Diesel fuel is the lifeblood of the supply chain, powering both freight trains and trucks. Supplies of diesel have been tight for years now, and refineries that have been pushing off maintenance for years can’t hold it off much longer. Will maintenance shutdowns create a new spike in diesel prices? Denton Cinquegrana reports for The Wall Street Journal:
Diesel makes the economy go, but it was only last year that the price of the fuel became the stuff of dinner-table conversation.
Retail diesel prices soared to an all-time high of $5.816 a gallon last June 19, part of the big run-up in energy costs following Russia’s invasion of Ukraine that strained transportation budgets and fed inflationary pressures. Though prices have dropped by more than $1 a gallon since then, many of the same elements that drove the surge in prices remain firmly in place.
Throughout the U.S., diesel supplies remain tight; the East Coast in particular has been pressed to keep tanks fully stocked. Based on data from the Energy Information Administration, U.S. distillate stocks, which include diesel, are at least 28 million barrels below the five-year average. The East Coast accounts for more than half that deficit.

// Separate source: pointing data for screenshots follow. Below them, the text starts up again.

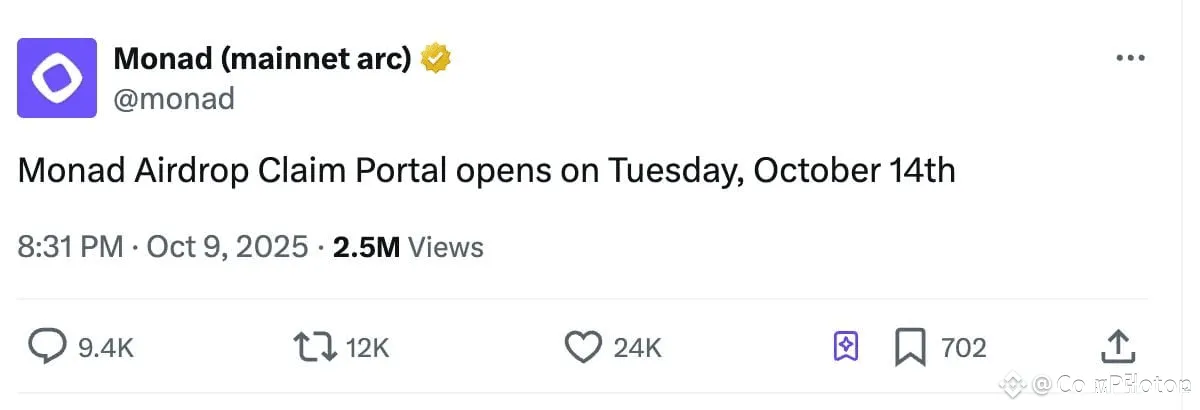Click the reply speech bubble icon
This screenshot has width=1200, height=410.
click(x=46, y=347)
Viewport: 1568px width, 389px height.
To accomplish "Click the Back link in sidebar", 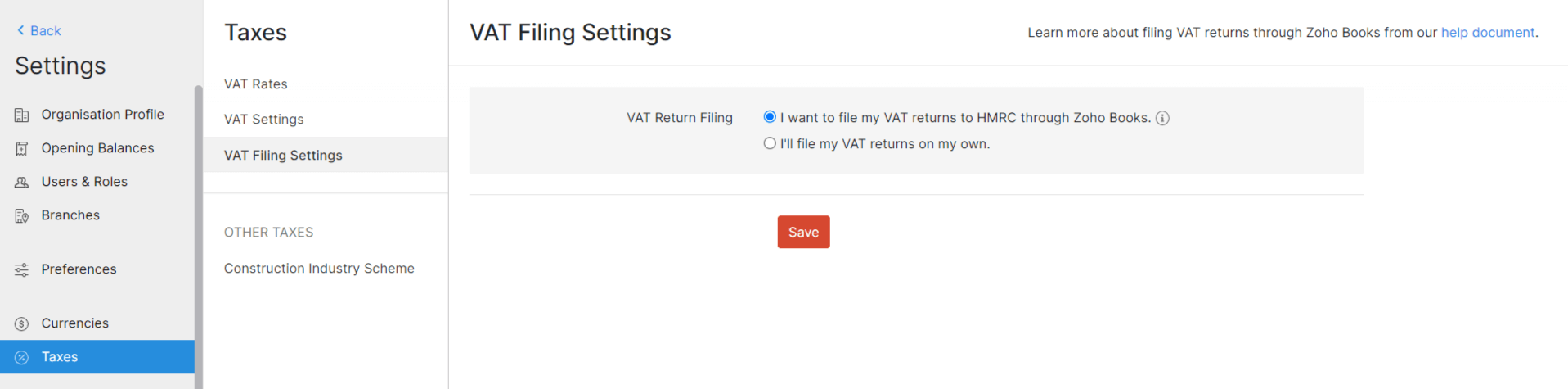I will 46,30.
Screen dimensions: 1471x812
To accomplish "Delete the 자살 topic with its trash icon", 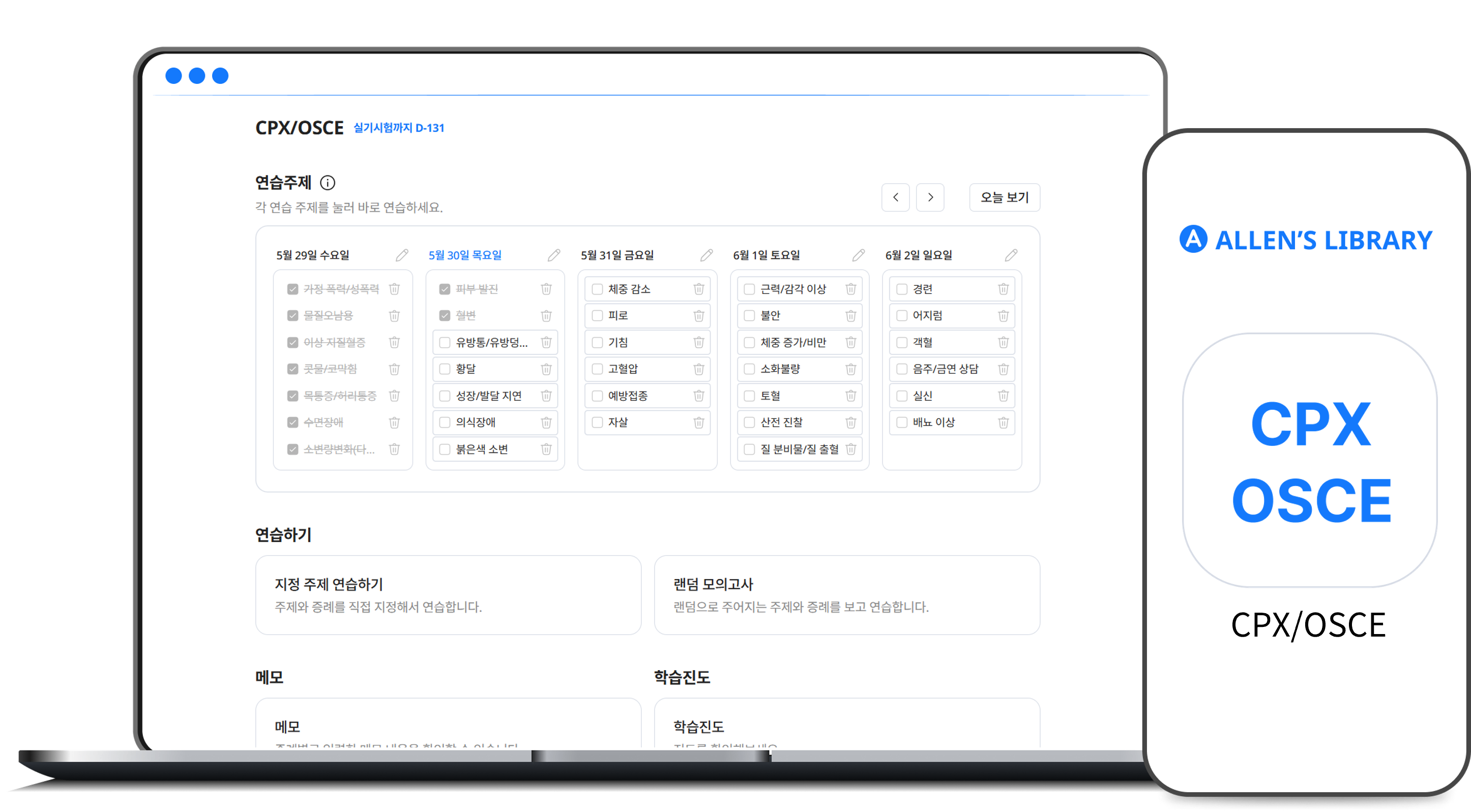I will pos(698,422).
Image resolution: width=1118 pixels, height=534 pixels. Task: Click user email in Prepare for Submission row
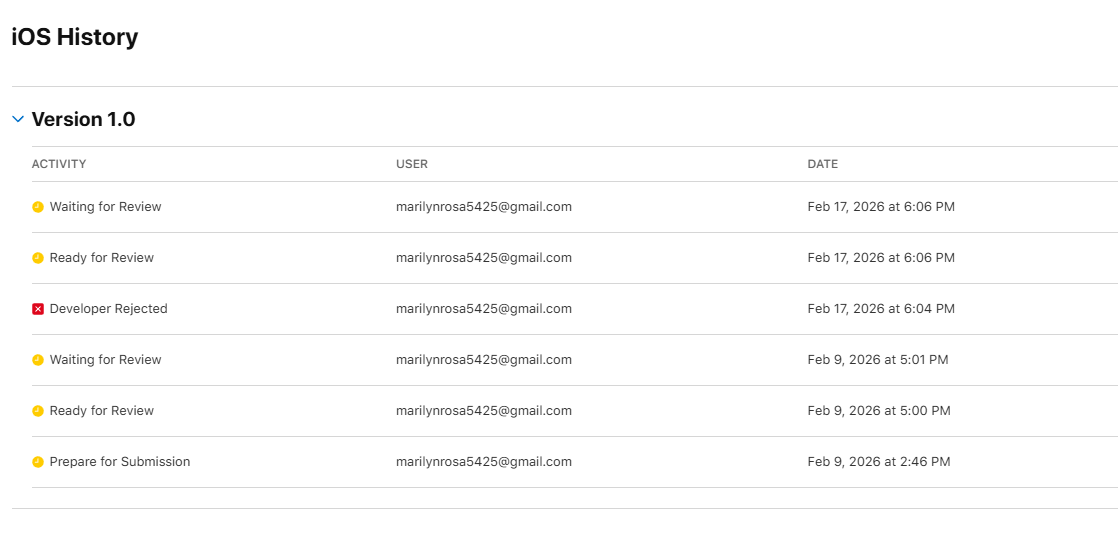[484, 462]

Some of the supply issues go back to pre-Covid 19 events, including a June 2019 fire that took out a key East Coast refinery. The Philadelphia Energy Solutions refinery had provided about 30% to 35% of diesel to the mid-Atlantic and Northeast markets. The permanent loss of that refinery has made the East Coast dependent on supply from a pipeline to the Gulf Coast and overseas imports, as well as local refineries.
A few more events on the horizon are likely to keep prices for refined products like gasoline, diesel and jet fuel at relatively high levels through the second quarter.
The first is the U.S. refining maintenance season.
This is expected to be a year of hefty maintenance because refineries deferred important work during 2020 and 2021 due to Covid-19. Many limited the movement of outside maintenance contractors on their sites, and in 2022 maintenance work was put off as companies sought to shore up deteriorating profit margins.
But refineries can’t postpone maintenance forever, and the bill is coming due in terms of costs and down time at the facilities.